The proof slipped under the radar of the mathematics community for seven years -- apparently only one professional mathematician spotted it at the time, and he didn't check it carefully. But in a plot twist last month, the Australian science fiction novelist Greg Egan proved a new upper bound on the number of episodes required. Egan's discovery renewed interest in the problem and drew attention to the lower bound posted anonymously in 2011. Both proofs are now being hailed as significant advances on a puzzle mathematicians have been studying for at least 25 years. Mathematicians quickly verified Egan's upper bound, which, like the lower bound, applies to series of any length. Then Robin Houston, a mathematician at the data visualization firm Kiln, and Jay Pantone of Marquette University in Milwaukee independently verified the work of the anonymous 4chan poster. Now, Houston and Pantone, joined by Vince Vatter of the University of Florida in Gainesville, have written up the formal argument. In their paper, they list the first author as "Anonymous 4chan Poster."

Re:Explanation

By concatenating the series, additional ones are created, so it's less than 14!. E.g. first watching 1..14, then 1..12,14,13 (the last two switched), you would actually also see 2..14,1, and 3..14,1,2 and 4..15,1..3. So it's definitely less than 14! due to new combinations being creating when concatenating the single series.

Re:Explanation

[john83]

Imagine there are 3 episodes. Possible orders are 123, 132, 213, 231, 312, 321. As you say, 3! = 6 orders. But if I watch the episodes 1231321312 I've covered all six in an overlapping way. Is this the shortest way? I don't know. I'd probably check it exhaustively. That'll work up to some fairly short length where the number of combinations get crazy.

Re:Explanation

You already fail at n=2: just watch 1,2,1.

Re:Explanation

[sfcat]

Imagine there are 3 episodes. Possible orders are 123, 132, 213, 231, 312, 321. As you say, 3! = 6 orders. But if I watch the episodes 1231321312 I've covered all six in an overlapping way.

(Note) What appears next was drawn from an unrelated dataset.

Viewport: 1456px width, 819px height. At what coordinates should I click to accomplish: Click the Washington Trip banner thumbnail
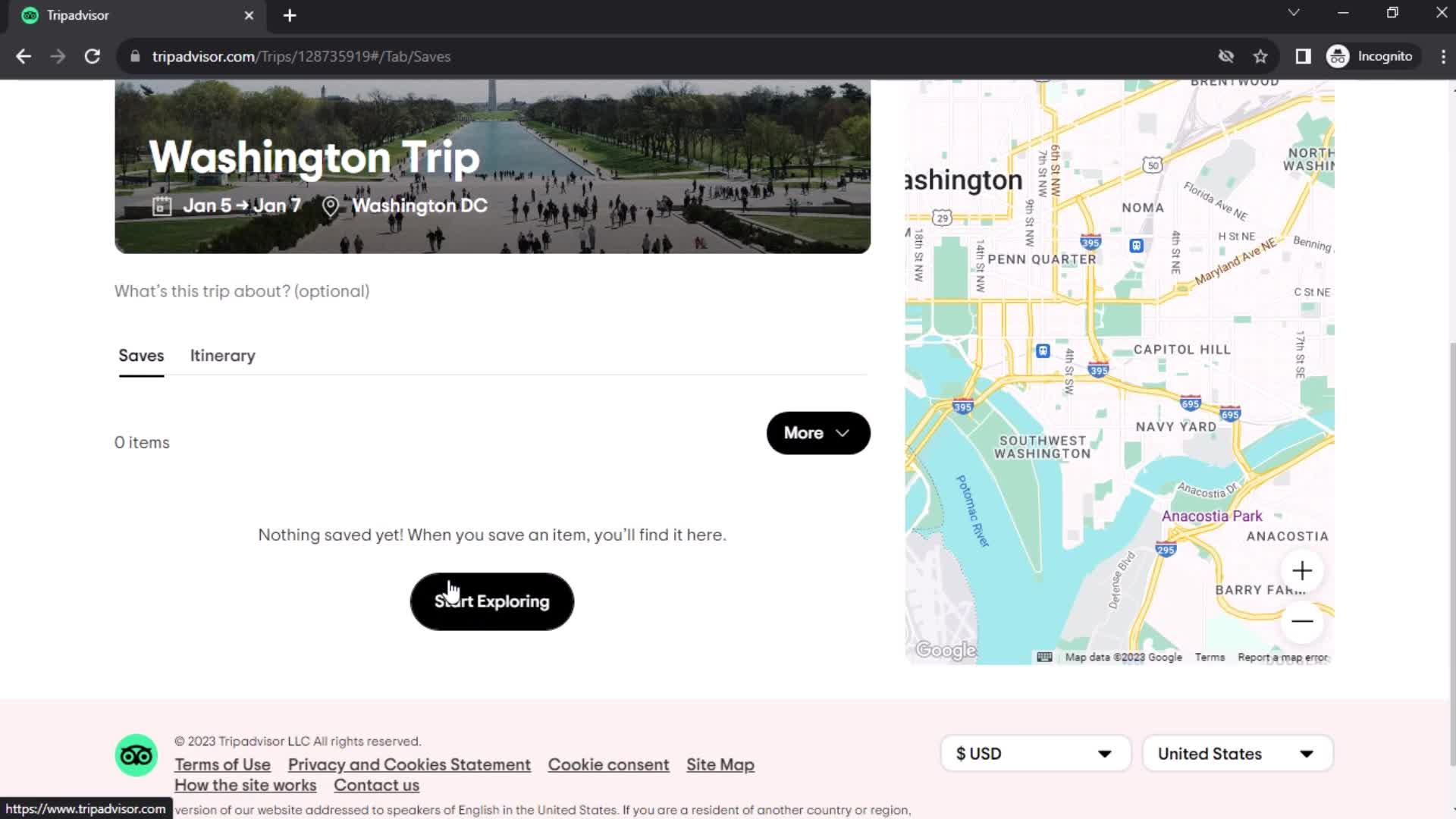click(494, 167)
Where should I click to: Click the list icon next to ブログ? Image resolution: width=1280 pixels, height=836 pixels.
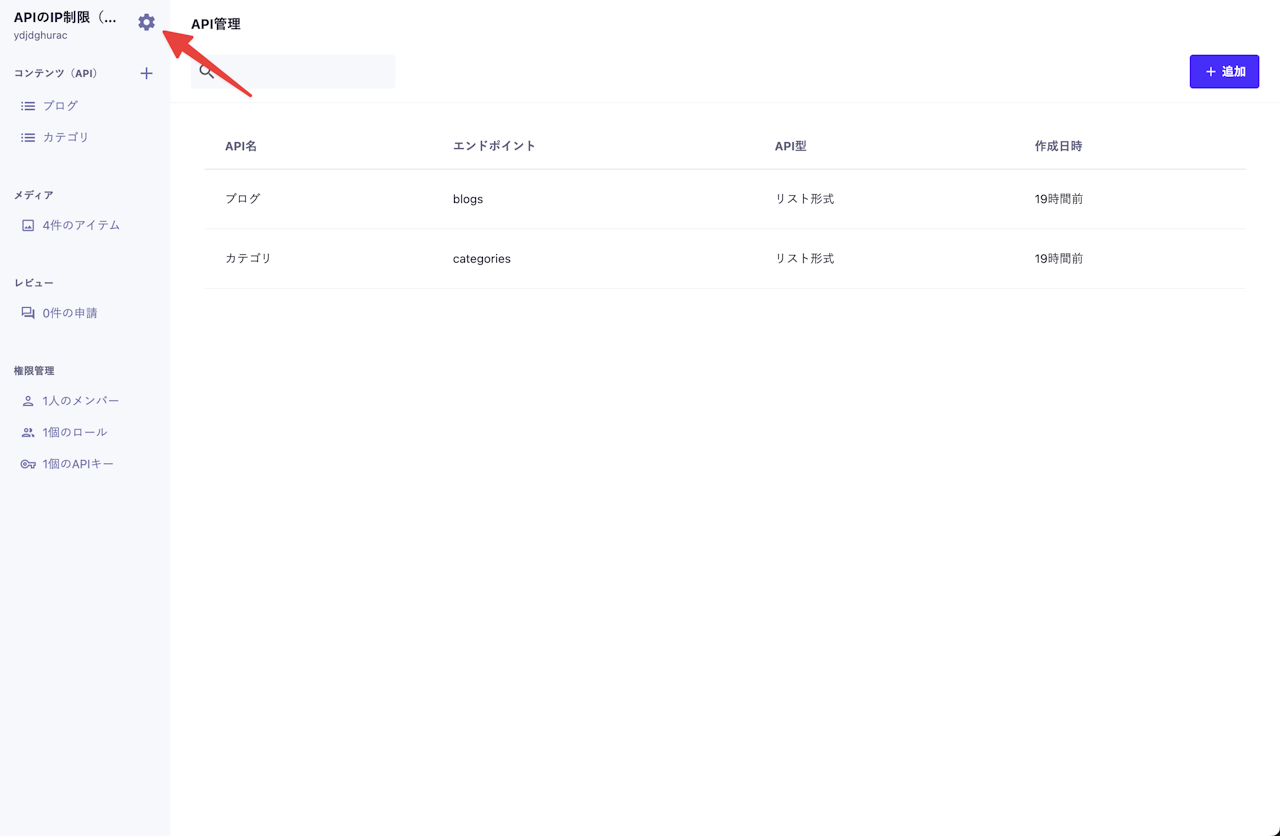point(28,106)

If memory serves (it's been 30 years) these are called tuples, and can be handy as hell. I had a friend who forgot her answering machines login, took me 5-10 minutes to break into it (3 digits).

They are called permutations and the shortened sequence is a superpermutation. The superpermutations are constructed via an asymmetric version of the Traveling Salesman Problem. Basically the tails of some permutation can do double duty by serving also as the head of the next permutation. Tuples are simply typed lists of data e.g. a database row. A fixed size list of integers is a tuple but so is 121 which isn't a permutation.

Re:Explanation

[randm.ca]

Excellent explanation. To answer the question you only sort of asked, it's not the shortest way. No matter which of the 6 possible orders you start with, the best you can get is a list 9 elements long. Optimal would be 8 elements (the initial 3 you decide to start with, then 1 more from each of the other 5) but no matter which order you start with it wants to repeat that initial order on the 3rd addition.

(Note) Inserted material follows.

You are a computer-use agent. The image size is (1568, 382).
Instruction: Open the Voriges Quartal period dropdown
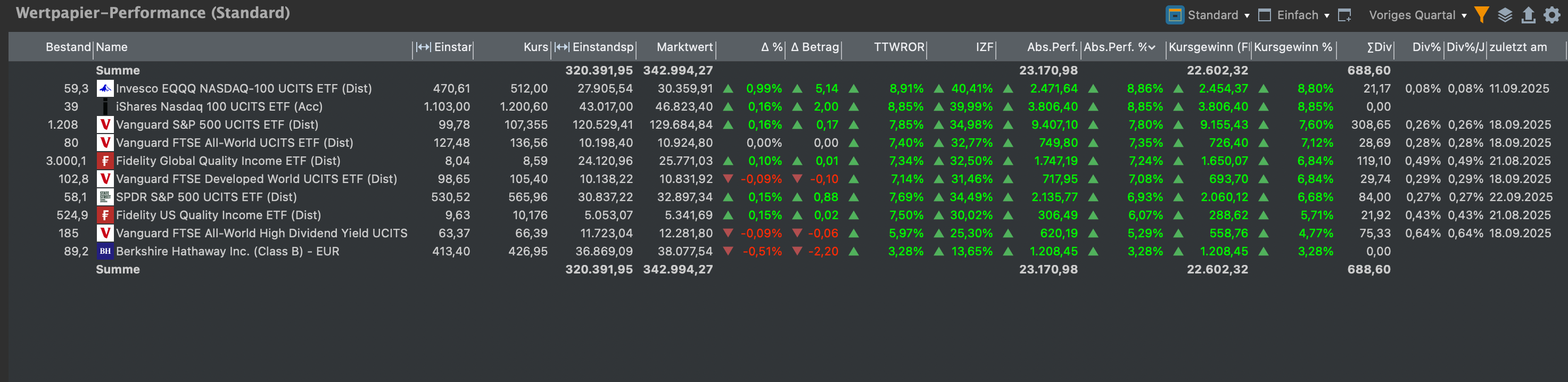coord(1464,16)
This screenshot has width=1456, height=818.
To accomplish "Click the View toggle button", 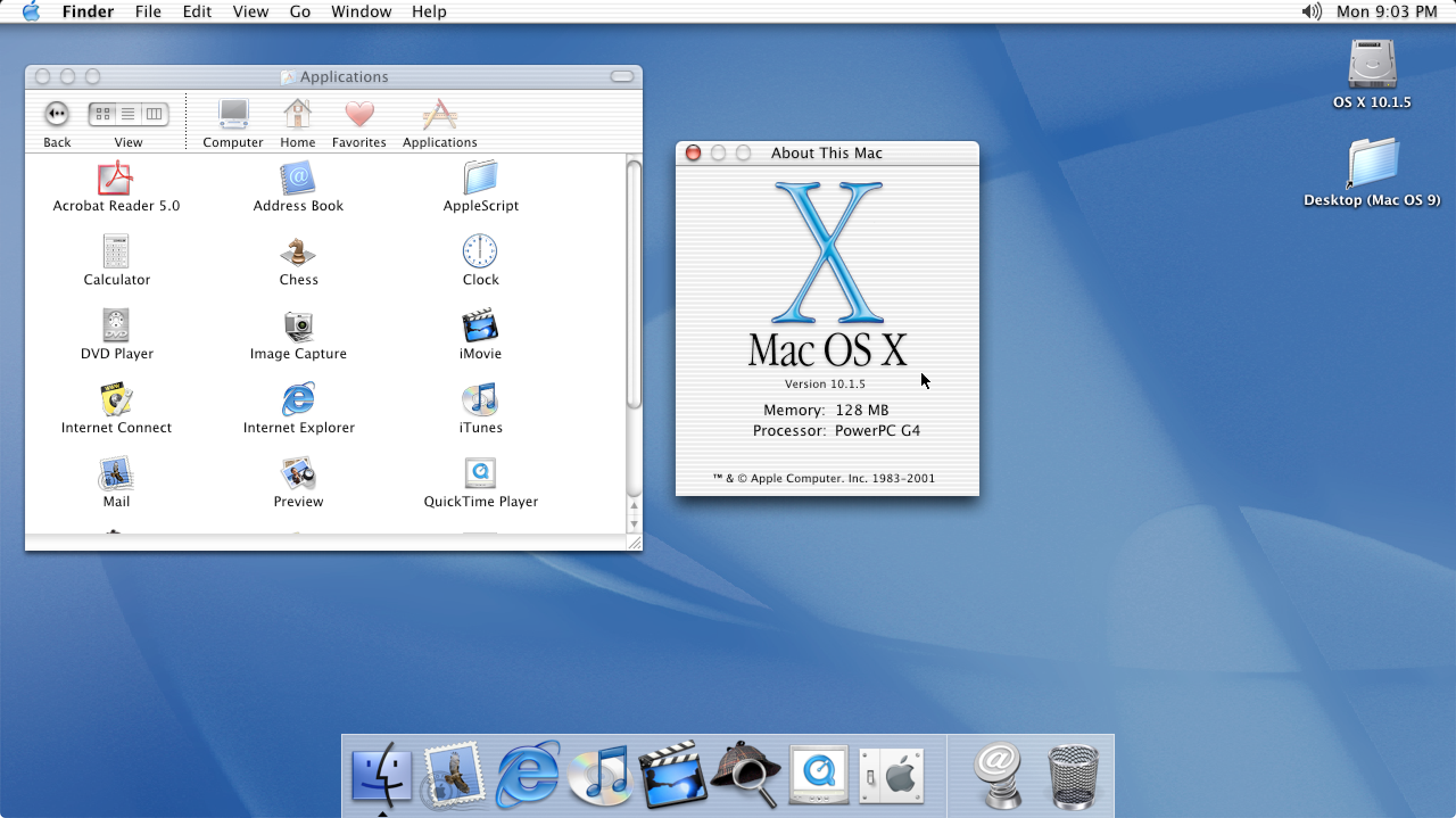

For example 123 should be followed by 231 resulting in 1231. Follow that with 312 for 12312. Next should be 123, but you started with that, so next-best-thing would be 213 for 1231213. Then 132 followed by 321 to get 123121321, one of the 9 element solutions.

Re:De Bruijn sequence

[Dahan]

Sorta related, but not the same. De Bruijn sequences contain all possible strings of length n using an alphabet of size k, whereas this is about the shortest string that contains all possible permutations of the string 123...n

E.g., if n = 2 and the alphabet contains "1" and "2" (k = 2), a De Bruijn sequence would be 1122, which contains 11, 12, 22, and 21 (it wraps around. 11221 if you want to make it explicit.).

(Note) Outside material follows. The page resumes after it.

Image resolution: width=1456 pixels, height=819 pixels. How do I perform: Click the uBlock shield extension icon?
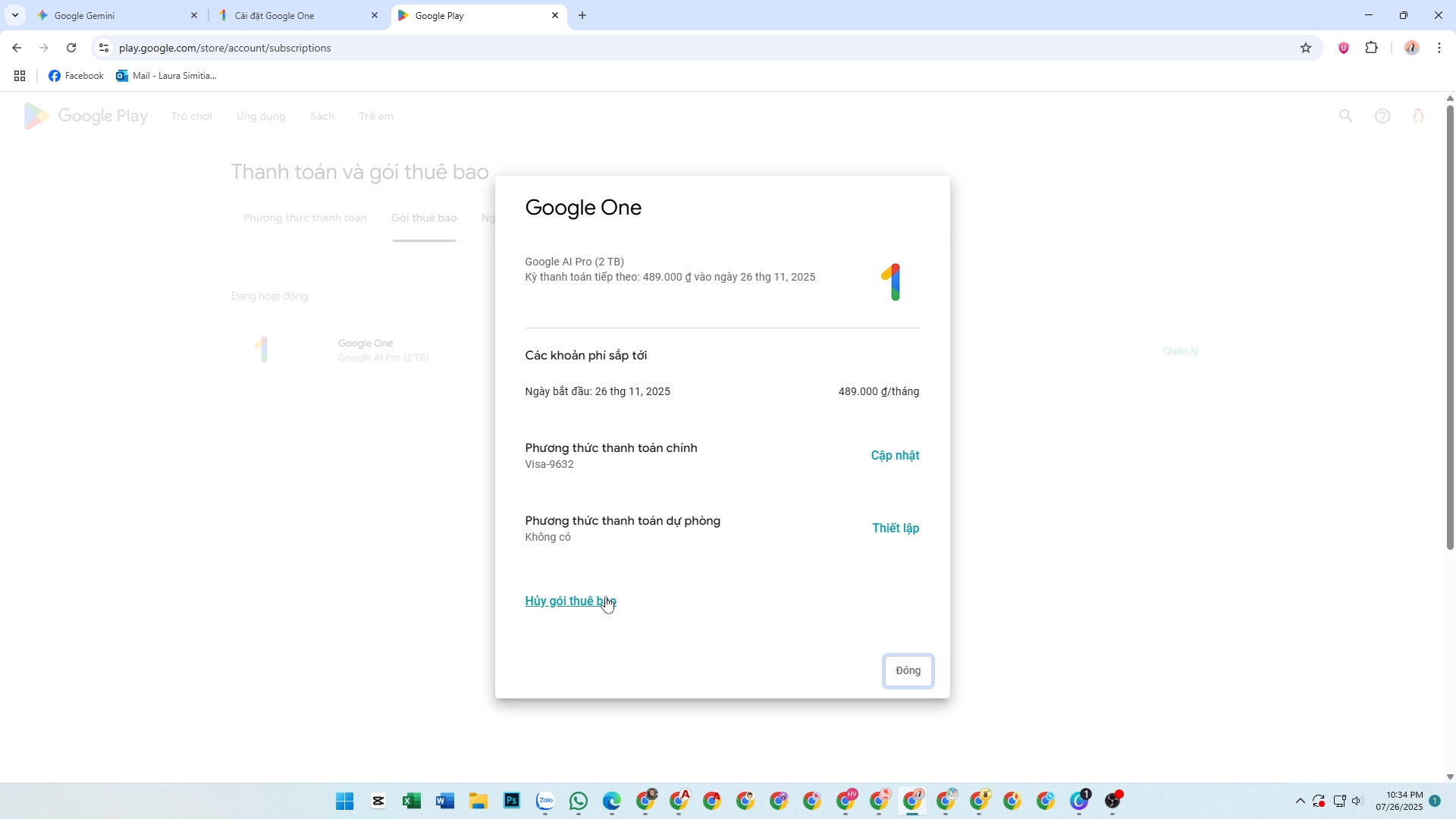(x=1343, y=48)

But for this problem, if n = 2, the shortest sequence is 121, which contains 12 and 21. It doesn't need to contain 11 or 22, because those aren't permutations of 12.

Re: !14 is smaller than 93,884,313,611

[wonkey_monkey]

Or, altenatively, you're an idiot.

Not because you misunderstood, but because you didn't even consider that you might have misunderstood.

14! is the total number of permutations, but each permutation contains 14 items, so you should be comparing the new lower bound - 93,884,313,611 - with 14 * 14!, which is 1,220,496,076,800.